Below are entries. Copy exactly the lines running from the line that holds "Screen dimensions: 1176x652" to the line that holds "Select the first Query signal chip", with both ends included.

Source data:
□ □ □

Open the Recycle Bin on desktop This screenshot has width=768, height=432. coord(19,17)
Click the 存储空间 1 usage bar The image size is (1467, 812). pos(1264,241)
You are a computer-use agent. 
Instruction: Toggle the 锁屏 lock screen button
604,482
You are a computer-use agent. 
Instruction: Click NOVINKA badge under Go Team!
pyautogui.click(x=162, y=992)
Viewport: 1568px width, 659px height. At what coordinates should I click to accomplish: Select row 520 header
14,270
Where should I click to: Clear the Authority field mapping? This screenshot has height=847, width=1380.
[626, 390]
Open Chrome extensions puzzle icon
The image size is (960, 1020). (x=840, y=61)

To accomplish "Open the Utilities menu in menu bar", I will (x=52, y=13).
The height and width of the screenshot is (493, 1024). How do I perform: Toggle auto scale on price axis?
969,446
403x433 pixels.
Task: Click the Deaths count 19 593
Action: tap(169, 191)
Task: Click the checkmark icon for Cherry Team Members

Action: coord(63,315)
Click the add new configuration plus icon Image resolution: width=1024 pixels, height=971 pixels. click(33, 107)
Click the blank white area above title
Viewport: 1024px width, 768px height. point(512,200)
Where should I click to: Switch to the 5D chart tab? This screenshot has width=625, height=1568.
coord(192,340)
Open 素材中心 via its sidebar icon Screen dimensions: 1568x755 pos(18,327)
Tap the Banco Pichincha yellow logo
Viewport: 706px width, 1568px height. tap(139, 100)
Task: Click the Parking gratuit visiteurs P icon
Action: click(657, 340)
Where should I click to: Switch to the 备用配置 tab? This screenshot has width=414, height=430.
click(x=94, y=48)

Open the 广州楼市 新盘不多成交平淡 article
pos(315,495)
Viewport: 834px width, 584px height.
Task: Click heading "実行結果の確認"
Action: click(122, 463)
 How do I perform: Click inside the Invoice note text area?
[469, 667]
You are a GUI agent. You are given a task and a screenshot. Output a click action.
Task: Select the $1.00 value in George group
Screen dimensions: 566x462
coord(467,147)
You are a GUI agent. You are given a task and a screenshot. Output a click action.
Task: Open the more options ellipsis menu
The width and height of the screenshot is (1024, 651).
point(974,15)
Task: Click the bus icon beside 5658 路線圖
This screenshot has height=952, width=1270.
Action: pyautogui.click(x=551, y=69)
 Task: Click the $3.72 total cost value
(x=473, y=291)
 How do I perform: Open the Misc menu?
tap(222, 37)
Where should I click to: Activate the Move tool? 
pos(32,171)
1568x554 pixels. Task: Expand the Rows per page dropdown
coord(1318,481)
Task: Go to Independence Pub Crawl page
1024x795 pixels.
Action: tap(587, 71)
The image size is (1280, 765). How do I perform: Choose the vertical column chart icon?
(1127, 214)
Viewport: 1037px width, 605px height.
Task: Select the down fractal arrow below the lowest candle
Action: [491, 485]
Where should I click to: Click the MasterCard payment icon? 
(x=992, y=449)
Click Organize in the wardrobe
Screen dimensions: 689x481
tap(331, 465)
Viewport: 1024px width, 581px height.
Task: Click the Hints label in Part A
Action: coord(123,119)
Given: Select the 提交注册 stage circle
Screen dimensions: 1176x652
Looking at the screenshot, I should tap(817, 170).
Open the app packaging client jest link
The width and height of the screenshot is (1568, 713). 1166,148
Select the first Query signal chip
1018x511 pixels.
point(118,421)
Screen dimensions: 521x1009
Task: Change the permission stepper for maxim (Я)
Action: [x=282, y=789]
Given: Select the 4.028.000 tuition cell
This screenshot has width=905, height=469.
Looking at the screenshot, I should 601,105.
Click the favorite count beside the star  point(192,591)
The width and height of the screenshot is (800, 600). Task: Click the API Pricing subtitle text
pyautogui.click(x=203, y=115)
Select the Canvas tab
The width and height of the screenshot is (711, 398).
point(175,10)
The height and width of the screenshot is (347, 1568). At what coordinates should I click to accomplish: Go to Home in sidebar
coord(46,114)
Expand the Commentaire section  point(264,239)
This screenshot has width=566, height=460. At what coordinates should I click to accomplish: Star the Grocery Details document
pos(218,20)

□ □ □

** Problem solution **
Screen dimensions: 1176x652
Looking at the screenshot, I should tap(817, 170).
Open the app packaging client jest link
The width and height of the screenshot is (1568, 713). 1166,148
Select the first Query signal chip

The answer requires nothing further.